He has served in the army. He has led dare-devil expeditions. He has taught extreme survival skills – appearing with celebrities in his ‘Mission Survive’ TV programme.

But all the while he knows how to turn these same confrontation skills – the ones that he uses against physical danger – against “inner turmoil”.

Accustomed to ‘wilderness’ exploits, his first-name suits him: ‘Bear’. But Bear Grylls can acknowledge (to Fergus Ewbank) an inner strength: “My faith is important … I’ve learned that it takes a proud man to say that he needs nothing – and I’m not like that … I’ve also learned that there aren’t many atheists in the death-zone of Everest” – ‘near death’ moments can draw a person closer to God.

Bear is said to push his body and mind to their ‘absolute limits’. His is the macho world of ‘extreme’ physical challenge. And still he admits that it is the extreme degree of his religious conviction (‘faith’) which powers that push to the edge.

For him, ‘faith’ or ‘belief’ seems to be  something like: self-confidence carried to the ultimate – a sense that, if everything originates from a loving God, then each person is of unique and infinite value.

“My faith”, he declares, “has been the strongest anchor in my life, and the best of guides in the dark hours that we all go through”. Not that he wore his faith on his sleeve; indeed, there always seems to have been a fear that his belief might be either too private or too public. “I was afraid to talk about it in the past, as you’re always afraid of ridicule – or it being seen as a sign of weakness. But I’m no longer afraid to say that I need my faith. It’s a real back-bone in my life. So if I’m asked, I am more than happy to talk about it…”

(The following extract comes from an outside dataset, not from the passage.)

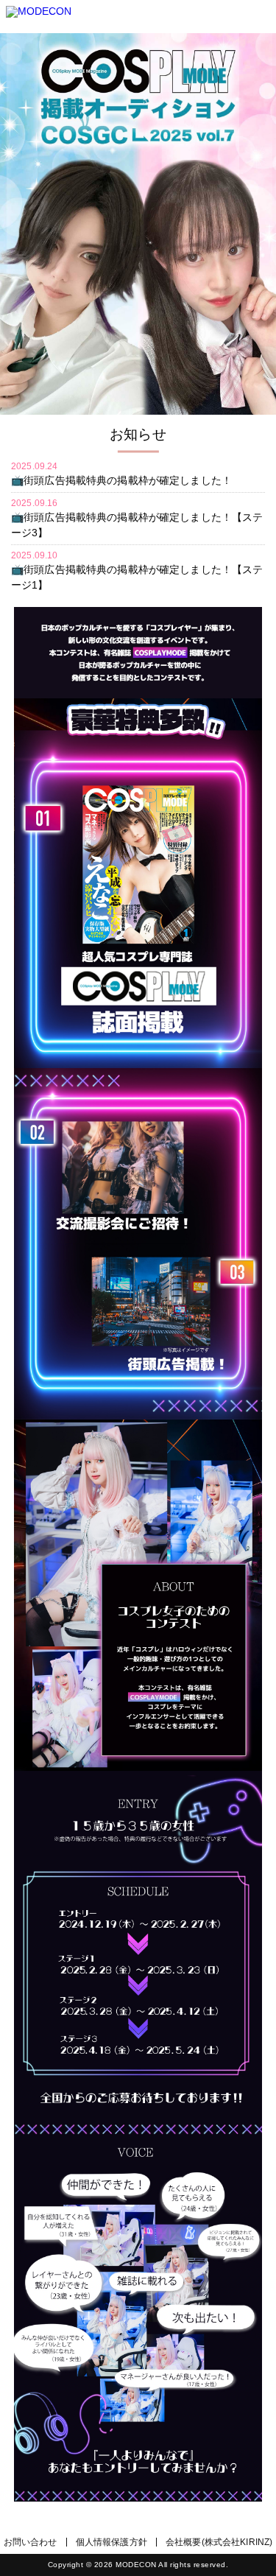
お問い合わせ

Faith is: friendship with God

“I had a natural faith as a kid. I just believed in God, and that God was good. It was very child-like and simplistic”. Then, at 16, the bottom fell out of his world with the death of a beloved godfather. “I remember saying a prayer asking God to be with me – and really that is a prayer of salvation. That was the start of my faith there.

“But it has been a life-long journey to realise that faith isn’t about religion and church. It’s about : being held – and being loved – and about finding home – and about finding peace. And that is a continual journey”.

To have a religious horizon (he seems to say) is about being at home in all of God’s world, and with all of God’s people. If you have that back-drop behind you – then you can put yourself through as many endurance-competitions and crisis-scenarios as you like : you know that these are only part of the whole.

For a person that we would categorize as a clearly Alpha Male type, it is amazing to hear Bear reveal how he factors-in a part of each day for the spiritual. “I have a little daily readings book”, he tells us; “I read about faith and life”. And “to remind me of what’s important”, his secret is: “I always try to start the day on my knees”.

It is Bear’s unwavering view that in every human life – not just in a mountaineer’s – there are summits to conquer: That determination, that “never-say-die attitude”, that “fire inside – lies at the heart of a great survivor”.

We notice here in the adult’s testimony how he is now more at ease in opening-up to others about the faith-dimension of his life. He is now perhaps more ready to welcome the wider ‘community’ element of religion; this can always, of course – in time – come to include a level of acceptance for the church-worship aspect of community. But the latter will remain only one part of the rest.

He prays – Who would suspect?

Once again I notice that what the faith-component of his life offers him is: a background of basic personal security. Certain of that, he has the confidence to professionally plunge himself into risk-situations.

It is for the same reason, I imagine, that he manages to avoid any over-emphasis on will-power, on ‘pulling oneself up by one’s own boot-straps’. Instead, religion is for him a fall-back, in the best sense.

There is the assurance of ‘having one’s life together’ – because one is ‘held’; because it is a loving God who is doing the holding; because the total experience is one of ‘peace’ and of ‘home’.

Finally, I must repeat my admiration for the discipline – part of any athlete’s training – with which Bear Grylls keeps hacking out time in his busy schedule for prayer and for inspirational reading.

He must have often meditated on the Bible passage where Paul holds up the dedication of the committed athlete as a model for the Christian who is in serious ‘training’ for heaven : “Every athlete in training submits to strict discipline. He does so in order to be crowned with a (victory-) laurel that will not last; but we do it for one that will last forever”.

The Irish Catholic journalist sums it all up well: Bear Grylls’ “willingness to explore dangerous and uncharted territory – and the faith he so often turns to during these times – works well as a symbol for our own religion in the face of personal hardship”.